◆ Task to carry out:
Of the lines listed below, return exactly those that run from the line containing "Google Play support (1415, 2038)" through the line containing "Nonpast tense (256, 462)", both included.

◆ Data for review:
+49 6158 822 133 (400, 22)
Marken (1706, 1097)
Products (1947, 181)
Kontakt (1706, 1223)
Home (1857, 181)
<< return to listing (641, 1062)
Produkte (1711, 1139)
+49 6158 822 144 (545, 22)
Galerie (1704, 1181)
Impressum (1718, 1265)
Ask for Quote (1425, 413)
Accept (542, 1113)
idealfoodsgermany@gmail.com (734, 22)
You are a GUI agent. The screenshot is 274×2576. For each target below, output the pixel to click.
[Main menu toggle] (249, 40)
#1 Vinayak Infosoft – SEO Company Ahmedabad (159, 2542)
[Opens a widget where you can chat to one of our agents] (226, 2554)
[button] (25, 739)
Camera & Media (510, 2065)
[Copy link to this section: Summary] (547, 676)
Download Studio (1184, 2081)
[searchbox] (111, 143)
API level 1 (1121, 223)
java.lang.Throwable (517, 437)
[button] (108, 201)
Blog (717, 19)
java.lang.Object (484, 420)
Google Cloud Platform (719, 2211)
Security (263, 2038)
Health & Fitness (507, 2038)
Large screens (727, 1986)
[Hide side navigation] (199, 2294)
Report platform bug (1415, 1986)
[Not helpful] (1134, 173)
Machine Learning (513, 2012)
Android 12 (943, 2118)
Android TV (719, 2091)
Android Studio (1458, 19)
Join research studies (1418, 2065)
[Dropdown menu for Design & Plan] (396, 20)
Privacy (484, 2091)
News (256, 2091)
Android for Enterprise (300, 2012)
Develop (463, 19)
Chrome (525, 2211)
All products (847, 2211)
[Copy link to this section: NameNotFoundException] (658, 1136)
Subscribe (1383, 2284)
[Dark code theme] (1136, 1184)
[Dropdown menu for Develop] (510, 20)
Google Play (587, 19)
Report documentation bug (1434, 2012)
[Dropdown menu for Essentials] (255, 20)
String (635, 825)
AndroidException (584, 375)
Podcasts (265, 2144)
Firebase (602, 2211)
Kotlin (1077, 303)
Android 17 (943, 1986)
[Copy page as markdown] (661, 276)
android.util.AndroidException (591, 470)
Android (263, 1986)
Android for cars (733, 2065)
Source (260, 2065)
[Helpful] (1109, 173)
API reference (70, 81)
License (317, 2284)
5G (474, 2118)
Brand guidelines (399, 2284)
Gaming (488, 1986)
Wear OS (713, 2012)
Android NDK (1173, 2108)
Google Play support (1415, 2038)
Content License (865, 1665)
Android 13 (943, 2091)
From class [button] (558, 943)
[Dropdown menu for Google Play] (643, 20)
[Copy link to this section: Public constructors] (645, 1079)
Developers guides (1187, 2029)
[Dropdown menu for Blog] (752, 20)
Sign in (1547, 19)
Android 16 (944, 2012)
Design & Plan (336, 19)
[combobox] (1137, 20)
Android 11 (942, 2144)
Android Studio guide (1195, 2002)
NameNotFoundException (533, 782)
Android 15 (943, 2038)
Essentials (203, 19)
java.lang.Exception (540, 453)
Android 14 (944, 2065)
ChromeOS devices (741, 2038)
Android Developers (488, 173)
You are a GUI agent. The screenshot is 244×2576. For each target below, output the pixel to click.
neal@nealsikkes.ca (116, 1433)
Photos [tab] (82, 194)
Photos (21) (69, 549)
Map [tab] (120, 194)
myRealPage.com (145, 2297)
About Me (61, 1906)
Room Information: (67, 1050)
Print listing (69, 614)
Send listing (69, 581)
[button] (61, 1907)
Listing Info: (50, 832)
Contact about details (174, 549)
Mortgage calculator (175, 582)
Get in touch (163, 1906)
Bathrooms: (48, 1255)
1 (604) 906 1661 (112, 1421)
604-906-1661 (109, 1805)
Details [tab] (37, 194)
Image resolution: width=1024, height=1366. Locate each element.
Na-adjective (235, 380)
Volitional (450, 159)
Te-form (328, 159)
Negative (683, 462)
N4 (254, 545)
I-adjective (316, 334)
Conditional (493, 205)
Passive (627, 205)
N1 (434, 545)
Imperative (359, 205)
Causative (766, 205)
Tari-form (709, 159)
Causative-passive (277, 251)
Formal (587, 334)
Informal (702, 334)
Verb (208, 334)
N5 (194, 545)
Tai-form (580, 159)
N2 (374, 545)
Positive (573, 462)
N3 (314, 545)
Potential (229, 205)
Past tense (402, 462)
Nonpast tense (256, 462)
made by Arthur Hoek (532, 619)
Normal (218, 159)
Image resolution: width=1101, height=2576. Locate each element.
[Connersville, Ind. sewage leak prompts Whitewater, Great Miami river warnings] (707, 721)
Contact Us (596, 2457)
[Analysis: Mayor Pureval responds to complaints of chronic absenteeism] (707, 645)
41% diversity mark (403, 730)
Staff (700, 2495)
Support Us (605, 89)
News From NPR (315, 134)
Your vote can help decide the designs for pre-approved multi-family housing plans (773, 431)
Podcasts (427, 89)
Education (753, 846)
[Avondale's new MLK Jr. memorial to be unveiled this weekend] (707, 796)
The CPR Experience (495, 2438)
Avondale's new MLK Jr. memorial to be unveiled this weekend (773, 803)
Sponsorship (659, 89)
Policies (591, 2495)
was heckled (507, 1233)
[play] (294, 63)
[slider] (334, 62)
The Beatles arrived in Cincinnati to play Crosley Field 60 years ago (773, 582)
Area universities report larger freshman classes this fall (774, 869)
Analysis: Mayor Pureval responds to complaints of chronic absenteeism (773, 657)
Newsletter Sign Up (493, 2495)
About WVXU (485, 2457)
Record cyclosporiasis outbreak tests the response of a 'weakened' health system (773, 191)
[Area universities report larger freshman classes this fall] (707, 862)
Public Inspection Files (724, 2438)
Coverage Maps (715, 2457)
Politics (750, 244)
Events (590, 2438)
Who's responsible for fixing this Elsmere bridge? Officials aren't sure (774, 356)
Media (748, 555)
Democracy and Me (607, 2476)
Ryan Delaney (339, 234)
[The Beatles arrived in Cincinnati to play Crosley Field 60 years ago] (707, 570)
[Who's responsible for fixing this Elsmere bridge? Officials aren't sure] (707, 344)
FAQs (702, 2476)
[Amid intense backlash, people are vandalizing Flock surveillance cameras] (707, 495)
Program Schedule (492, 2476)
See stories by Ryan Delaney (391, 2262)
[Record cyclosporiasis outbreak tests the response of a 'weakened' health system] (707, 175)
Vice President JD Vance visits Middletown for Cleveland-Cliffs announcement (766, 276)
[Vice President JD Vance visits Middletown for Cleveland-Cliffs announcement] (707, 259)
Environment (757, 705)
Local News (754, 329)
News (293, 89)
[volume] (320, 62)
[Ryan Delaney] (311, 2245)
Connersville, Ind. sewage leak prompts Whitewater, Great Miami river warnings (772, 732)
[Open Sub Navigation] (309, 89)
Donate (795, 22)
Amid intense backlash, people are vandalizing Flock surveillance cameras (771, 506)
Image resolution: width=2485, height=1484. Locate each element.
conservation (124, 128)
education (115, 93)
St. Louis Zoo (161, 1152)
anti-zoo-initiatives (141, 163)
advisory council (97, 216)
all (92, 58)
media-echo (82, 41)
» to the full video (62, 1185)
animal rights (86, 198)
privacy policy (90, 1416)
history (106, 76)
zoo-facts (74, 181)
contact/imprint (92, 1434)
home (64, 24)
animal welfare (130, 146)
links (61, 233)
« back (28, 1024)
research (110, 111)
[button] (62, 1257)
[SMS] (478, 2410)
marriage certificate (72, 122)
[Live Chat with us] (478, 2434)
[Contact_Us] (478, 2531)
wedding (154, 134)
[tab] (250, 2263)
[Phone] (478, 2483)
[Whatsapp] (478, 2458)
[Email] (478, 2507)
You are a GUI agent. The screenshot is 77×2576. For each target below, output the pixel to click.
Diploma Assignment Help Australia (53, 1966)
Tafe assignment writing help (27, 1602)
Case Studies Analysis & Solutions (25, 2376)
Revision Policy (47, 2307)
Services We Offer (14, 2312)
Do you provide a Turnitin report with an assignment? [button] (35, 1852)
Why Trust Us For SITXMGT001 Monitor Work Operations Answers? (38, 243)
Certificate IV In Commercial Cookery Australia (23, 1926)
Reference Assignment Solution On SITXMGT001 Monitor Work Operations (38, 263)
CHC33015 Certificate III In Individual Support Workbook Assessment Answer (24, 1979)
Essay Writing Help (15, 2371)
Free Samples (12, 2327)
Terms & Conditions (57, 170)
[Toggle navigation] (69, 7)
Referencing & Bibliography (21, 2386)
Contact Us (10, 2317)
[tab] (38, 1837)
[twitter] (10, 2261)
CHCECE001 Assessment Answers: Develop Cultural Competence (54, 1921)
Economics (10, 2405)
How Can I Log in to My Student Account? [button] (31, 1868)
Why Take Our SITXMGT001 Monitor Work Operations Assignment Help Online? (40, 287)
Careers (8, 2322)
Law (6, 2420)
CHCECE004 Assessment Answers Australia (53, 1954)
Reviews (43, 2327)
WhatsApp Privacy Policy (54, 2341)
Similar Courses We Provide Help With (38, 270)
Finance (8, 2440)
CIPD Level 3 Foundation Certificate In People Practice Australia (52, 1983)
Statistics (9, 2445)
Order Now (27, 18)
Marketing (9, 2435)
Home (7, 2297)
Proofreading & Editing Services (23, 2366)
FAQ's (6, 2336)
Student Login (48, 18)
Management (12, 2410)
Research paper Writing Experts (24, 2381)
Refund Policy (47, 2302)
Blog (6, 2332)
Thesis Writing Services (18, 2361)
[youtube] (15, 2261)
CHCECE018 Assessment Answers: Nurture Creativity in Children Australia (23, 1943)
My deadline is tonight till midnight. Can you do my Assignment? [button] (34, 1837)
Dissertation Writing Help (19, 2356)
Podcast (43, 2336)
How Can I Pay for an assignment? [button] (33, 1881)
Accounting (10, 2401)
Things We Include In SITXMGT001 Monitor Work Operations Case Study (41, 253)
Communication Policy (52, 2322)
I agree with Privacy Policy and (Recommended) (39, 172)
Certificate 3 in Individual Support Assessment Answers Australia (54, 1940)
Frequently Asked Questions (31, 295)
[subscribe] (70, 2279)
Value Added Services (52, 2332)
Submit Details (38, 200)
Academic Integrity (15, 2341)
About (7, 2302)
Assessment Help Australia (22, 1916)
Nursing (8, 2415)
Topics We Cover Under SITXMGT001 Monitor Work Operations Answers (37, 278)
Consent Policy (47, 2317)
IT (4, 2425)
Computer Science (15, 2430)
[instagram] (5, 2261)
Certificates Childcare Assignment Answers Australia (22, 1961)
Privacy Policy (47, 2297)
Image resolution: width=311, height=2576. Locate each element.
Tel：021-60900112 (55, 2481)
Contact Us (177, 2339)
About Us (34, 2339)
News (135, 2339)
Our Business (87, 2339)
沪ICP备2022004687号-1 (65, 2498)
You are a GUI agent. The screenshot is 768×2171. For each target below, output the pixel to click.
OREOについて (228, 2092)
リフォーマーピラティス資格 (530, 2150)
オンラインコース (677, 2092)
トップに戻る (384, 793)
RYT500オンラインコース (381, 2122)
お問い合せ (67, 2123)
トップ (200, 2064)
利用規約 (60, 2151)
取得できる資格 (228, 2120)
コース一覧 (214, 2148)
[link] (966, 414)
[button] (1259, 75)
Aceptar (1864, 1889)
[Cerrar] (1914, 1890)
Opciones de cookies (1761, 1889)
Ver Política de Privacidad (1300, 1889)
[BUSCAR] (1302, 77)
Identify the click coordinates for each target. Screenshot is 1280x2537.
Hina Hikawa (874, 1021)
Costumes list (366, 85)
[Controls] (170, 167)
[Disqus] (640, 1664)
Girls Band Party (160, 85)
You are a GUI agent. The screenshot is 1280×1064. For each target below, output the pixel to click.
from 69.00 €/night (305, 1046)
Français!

◆ Response area:
Google Play support (1415, 2038)
Content License (865, 1665)
Android 13 (943, 2091)
From class [button] (558, 943)
[Dropdown menu for Google Play] (643, 20)
[Copy link to this section: Public constructors] (645, 1079)
Developers guides (1187, 2029)
[Dropdown menu for Blog] (752, 20)
Sign in (1547, 19)
Android 16 (944, 2012)
Design & Plan (336, 19)
[combobox] (1137, 20)
Android 11 (942, 2144)
Android Studio guide (1195, 2002)
NameNotFoundException (533, 782)
Android 15 (943, 2038)
Essentials (203, 19)
java.lang.Exception (540, 453)
Android 14 (944, 2065)
ChromeOS devices (741, 2038)
Android Developers (488, 173)
You are a GUI agent. The screenshot is 244×2576. For each target below, output the pixel to click.
neal@nealsikkes.ca (116, 1433)
Photos [tab] (82, 194)
Photos (21) (69, 549)
Map [tab] (120, 194)
myRealPage.com (145, 2297)
About Me (61, 1906)
Room Information: (67, 1050)
Print listing (69, 614)
Send listing (69, 581)
[button] (61, 1907)
Listing Info: (50, 832)
Contact about details (174, 549)
Mortgage calculator (175, 582)
Get in touch (163, 1906)
Bathrooms: (48, 1255)
1 (604) 906 1661 (112, 1421)
604-906-1661 (109, 1805)
Details [tab] (37, 194)
Image resolution: width=1024, height=1366. Locate each element.
Na-adjective (235, 380)
Volitional (450, 159)
Te-form (328, 159)
Negative (683, 462)
N4 (254, 545)
I-adjective (316, 334)
Conditional (493, 205)
Passive (627, 205)
N1 (434, 545)
Imperative (359, 205)
Causative (766, 205)
Tari-form (709, 159)
Causative-passive (277, 251)
Formal (587, 334)
Informal (702, 334)
Verb (208, 334)
N5 (194, 545)
Tai-form (580, 159)
N2 (374, 545)
Positive (573, 462)
N3 (314, 545)
Potential (229, 205)
Past tense (402, 462)
Nonpast tense (256, 462)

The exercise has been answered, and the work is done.